Son travail a-t-il fait évoluer l’univers de la bande dessinée ?
Claire Bretécher a certainement ouvert une voie. Elle s’explique l’absence de femmes dans cet univers par le fait que la BD était plutôt réservée aux garçons. Donc les femmes ont moins cherché à s’y faire une place. Elle a sans doute donné envie à d’autres femmes de dessiner.
Elle a su attirer un lectorat féminin parce que les personnages que l’on voit dans les BD, comme Bécassine ou Barbarella, ne collent pas à la réalité selon elle. Barbarella est à la fois une bombe et une aventurière, un trait de caractère qui était l’apanage de personnages masculins. Elle trouve que personne ne peut s’identifier à Barbarella et a donc créé des personnages qu’elle trouve normaux. Cellulite, par exemple, est une princesse mais elle n’est pas jolie. Elle n’a pas beaucoup d’atouts, un sale caractère et cherche le prince charmant. Cellulite drague, ce qui pour l’époque (1969) est assez incongru. Claire Bretécher a tendance à inverser les rôles dans ses histoires.

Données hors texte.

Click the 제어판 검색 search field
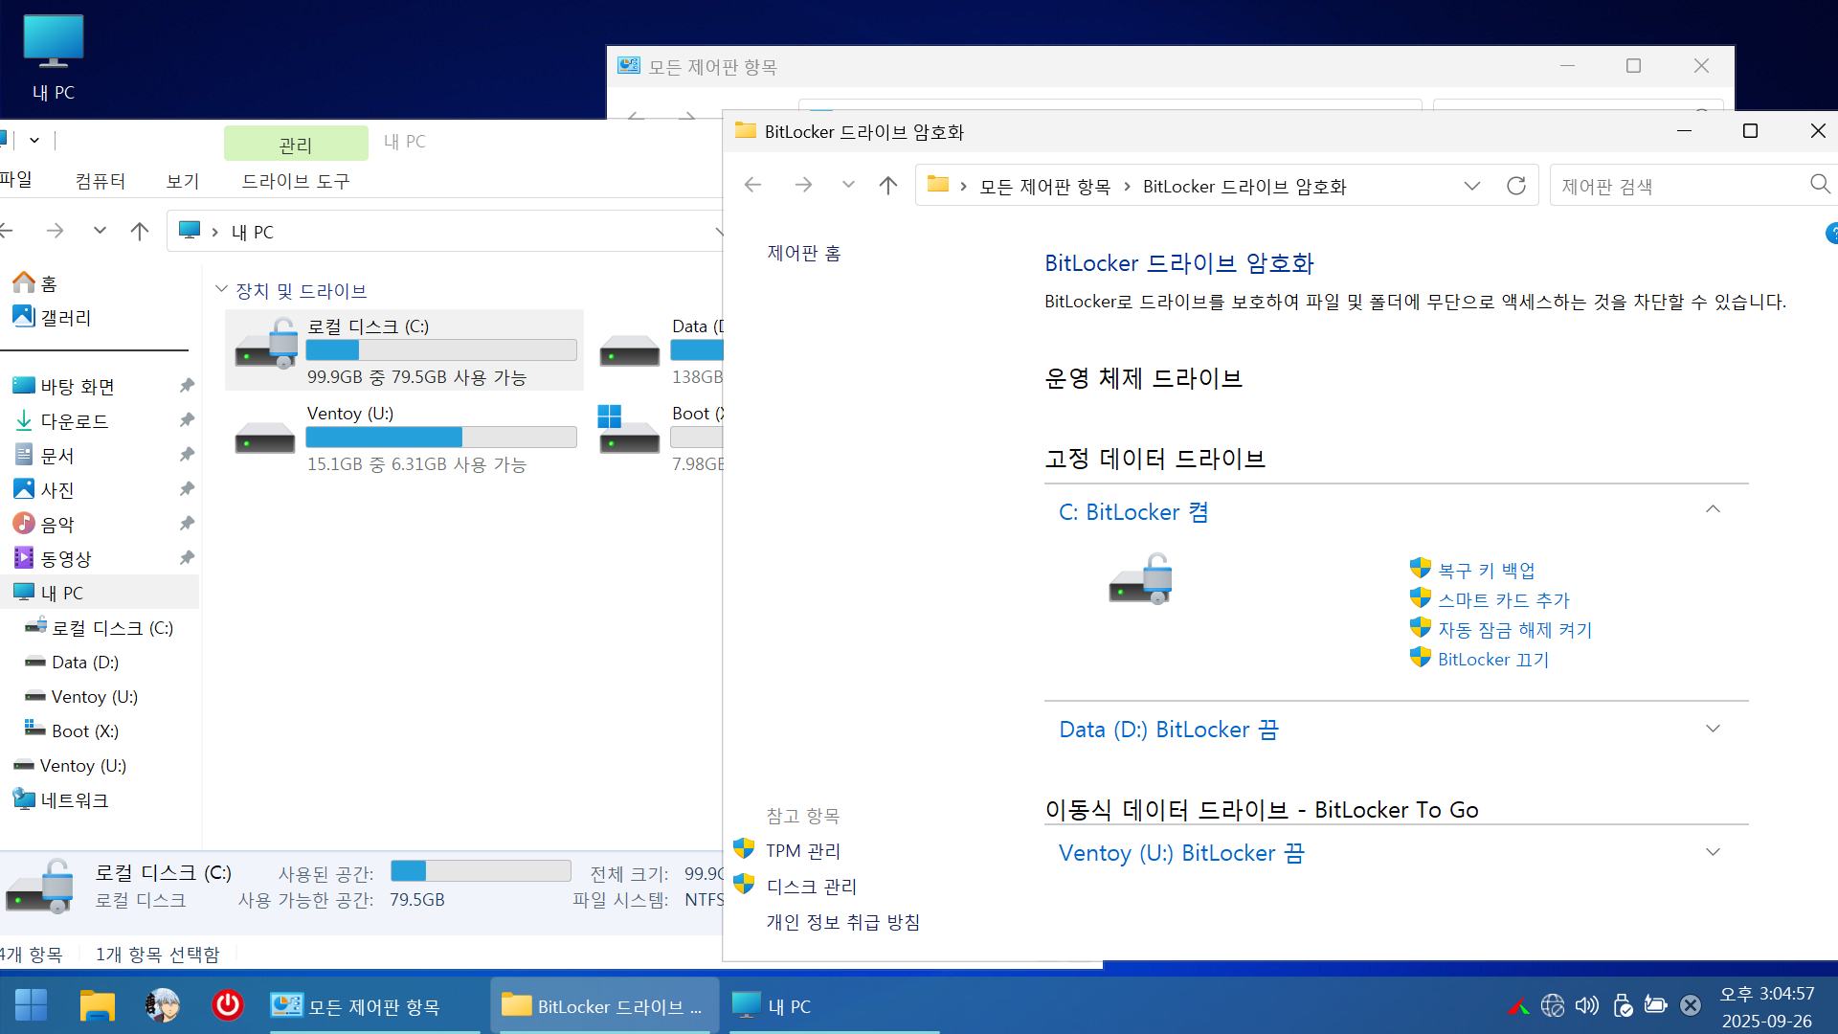This screenshot has width=1838, height=1034. 1675,186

On lui reproche de dessiner des personnages moches, des femmes moches. Elle rétorque en disant qu’elle dessine les gens qui l’entourent. Elle-même est sublime, mais elle ne se gâte pas lorsqu’elle se représente. Elle ne se trouve pas belle. Finalement, elle a juste l’impression de dessiner des gens normaux.
Que pensez-vous de la polémique autour du festival d'Angoulême ?
Je pense que cette polémique a été bénéfique dans la mesure où elle a mis en lumière l'absence de femmes dans la liste pour le Grand prix du Festival. Elle a aussi permis un mouvement de solidarité de la part d'auteurs hommes indignés par cette injustice. Les organisateurs du Festival prendront très certainement en compte la dimension sexuée en établissant leurs prochaines sélections.
De façon plus générale, je pense que cette polémique rend visible une fois de plus la structure profondément sexiste de la société française.